• Pixel coordinate grounding data
=== Begin Enclosure ===

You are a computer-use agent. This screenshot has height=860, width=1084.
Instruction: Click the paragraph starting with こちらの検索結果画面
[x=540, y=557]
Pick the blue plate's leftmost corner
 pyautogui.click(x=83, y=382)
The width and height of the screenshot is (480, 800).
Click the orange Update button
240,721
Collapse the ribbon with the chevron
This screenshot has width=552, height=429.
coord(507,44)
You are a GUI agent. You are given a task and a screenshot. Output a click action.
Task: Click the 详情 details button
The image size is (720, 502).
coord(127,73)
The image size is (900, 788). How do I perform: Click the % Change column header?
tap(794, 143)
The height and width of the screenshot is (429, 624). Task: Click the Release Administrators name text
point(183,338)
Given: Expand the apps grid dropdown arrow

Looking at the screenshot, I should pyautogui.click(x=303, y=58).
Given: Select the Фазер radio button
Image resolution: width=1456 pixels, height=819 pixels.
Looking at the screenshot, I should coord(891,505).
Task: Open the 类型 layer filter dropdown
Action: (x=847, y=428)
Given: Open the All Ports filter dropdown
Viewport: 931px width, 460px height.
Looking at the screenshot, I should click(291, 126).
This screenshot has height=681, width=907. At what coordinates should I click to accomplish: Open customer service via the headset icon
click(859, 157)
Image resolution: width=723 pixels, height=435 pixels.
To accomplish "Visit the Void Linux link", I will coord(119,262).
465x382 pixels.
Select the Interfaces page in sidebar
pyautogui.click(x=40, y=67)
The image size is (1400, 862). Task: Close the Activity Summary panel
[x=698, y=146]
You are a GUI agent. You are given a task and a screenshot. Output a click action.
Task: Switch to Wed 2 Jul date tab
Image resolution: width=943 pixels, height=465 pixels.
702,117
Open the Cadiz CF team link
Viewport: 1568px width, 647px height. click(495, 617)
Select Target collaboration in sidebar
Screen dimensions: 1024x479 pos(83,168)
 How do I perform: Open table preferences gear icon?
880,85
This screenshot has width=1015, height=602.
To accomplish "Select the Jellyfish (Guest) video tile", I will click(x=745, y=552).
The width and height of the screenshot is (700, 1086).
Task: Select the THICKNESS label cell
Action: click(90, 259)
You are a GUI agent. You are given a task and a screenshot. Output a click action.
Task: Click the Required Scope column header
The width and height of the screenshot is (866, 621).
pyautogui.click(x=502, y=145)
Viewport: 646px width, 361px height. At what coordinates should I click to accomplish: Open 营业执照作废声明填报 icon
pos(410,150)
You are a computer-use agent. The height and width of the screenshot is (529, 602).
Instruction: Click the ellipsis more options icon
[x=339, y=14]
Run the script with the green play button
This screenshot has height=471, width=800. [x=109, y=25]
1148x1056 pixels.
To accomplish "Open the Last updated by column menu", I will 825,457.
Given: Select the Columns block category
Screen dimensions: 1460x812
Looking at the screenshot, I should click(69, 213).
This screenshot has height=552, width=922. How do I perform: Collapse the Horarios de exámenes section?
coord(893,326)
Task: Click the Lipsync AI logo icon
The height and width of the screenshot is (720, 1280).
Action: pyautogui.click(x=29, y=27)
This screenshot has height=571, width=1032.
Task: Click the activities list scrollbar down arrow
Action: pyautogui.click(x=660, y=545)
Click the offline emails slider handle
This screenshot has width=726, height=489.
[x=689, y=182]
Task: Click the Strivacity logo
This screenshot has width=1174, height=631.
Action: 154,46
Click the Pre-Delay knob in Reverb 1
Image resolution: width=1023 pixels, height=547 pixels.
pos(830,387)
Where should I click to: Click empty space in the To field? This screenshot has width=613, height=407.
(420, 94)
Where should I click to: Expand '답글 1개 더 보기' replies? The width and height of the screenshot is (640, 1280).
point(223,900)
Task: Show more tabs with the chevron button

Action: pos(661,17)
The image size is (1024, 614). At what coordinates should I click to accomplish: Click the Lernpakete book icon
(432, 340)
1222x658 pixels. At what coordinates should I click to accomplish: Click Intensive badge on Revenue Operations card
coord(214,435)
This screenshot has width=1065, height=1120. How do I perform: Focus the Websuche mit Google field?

=== End Enclosure ===

• Assignment
Above are some records; copy exactly the lines from the one with "The height and width of the screenshot is (720, 1280)." through the one with "Click the Pre-Delay knob in Reverb 1", both included, and no others.

• Output for this exercise
The height and width of the screenshot is (720, 1280).
Action: pyautogui.click(x=29, y=27)
This screenshot has height=571, width=1032.
Task: Click the activities list scrollbar down arrow
Action: pyautogui.click(x=660, y=545)
Click the offline emails slider handle
This screenshot has width=726, height=489.
[x=689, y=182]
Task: Click the Strivacity logo
This screenshot has width=1174, height=631.
Action: 154,46
Click the Pre-Delay knob in Reverb 1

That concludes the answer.